Did you ever watch the great TV series “Homicide: Life on the Street” (“Uppdrag mord” in Swedish)? It’s an American fictional police series about the Baltimore Homicide Unit based on the writing of my all time favorite writer/producer of TV series David Simon (Generation Kill, The Wire, Treme). One integral part of the show was a whiteboard used by the unit. “The Board” was divided into columns — one for each detective—and under each of the detectives’ names, a list of victims, either in red or black depending on the case’s open-or-closed status.

This is how David Simon described the Board:

“In the time that it takes the coffeepot to fill, shift commander Lieutenant Gary D’Addario (Al Giardello in the series) can approach the Board as a pagan priest might approach the temple of the sun god, scan the hieroglyphic scrawl of red and black below his name, and determine who among his [detectives] has kept his commandments and who has gone astray.

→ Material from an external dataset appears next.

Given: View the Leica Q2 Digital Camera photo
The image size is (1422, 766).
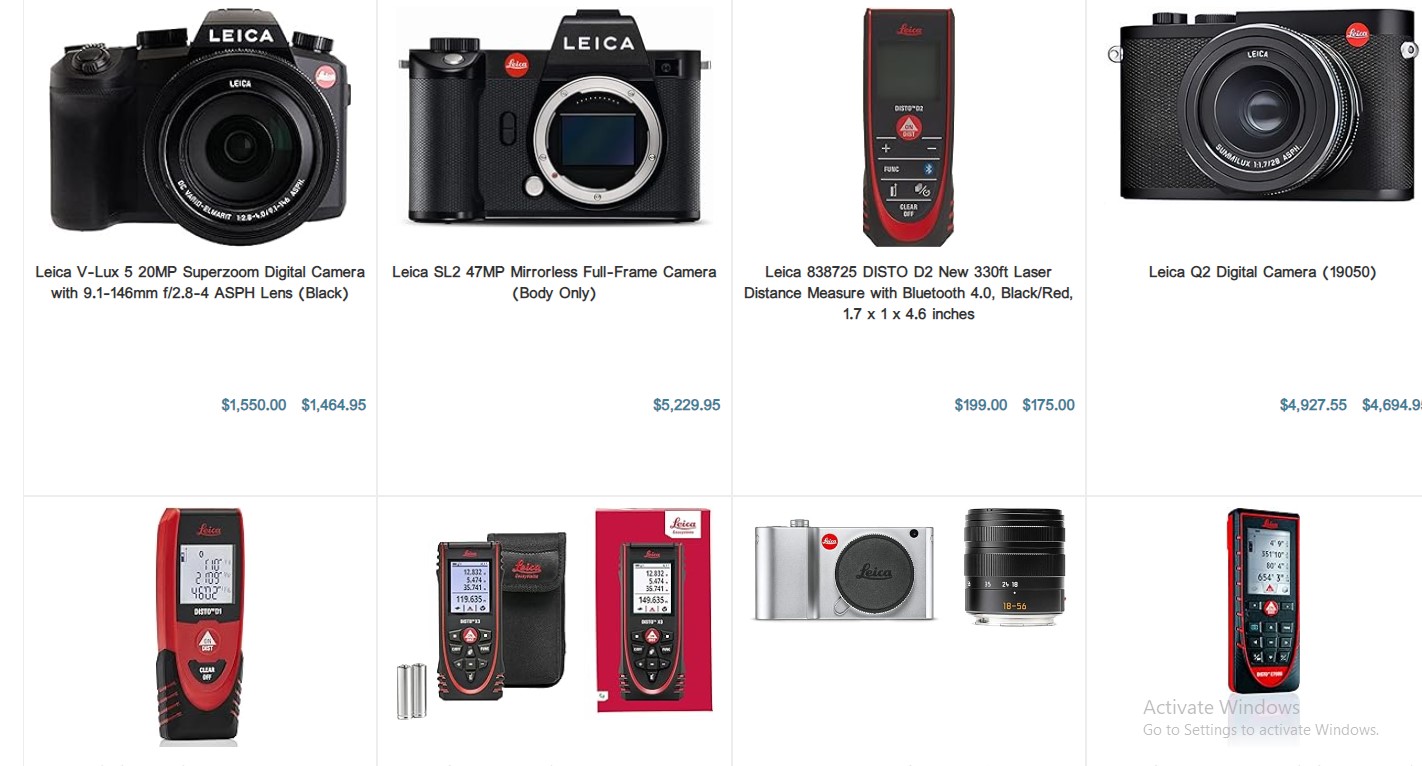Looking at the screenshot, I should [x=1264, y=106].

The board reveals all: Upon its acetate is writ the story of past and present. Who has grown fat on domestic murders witnessed by half a dozen family members; who has starved on a drug assassination in a vacant rowhouse. Who has reaped the bountiful harvest of a murder-suicide complete with a posthumous note of confession; who has tasted the bitter fruit of an unidentified victim, bound and gagged in the trunk of an airport rental car.”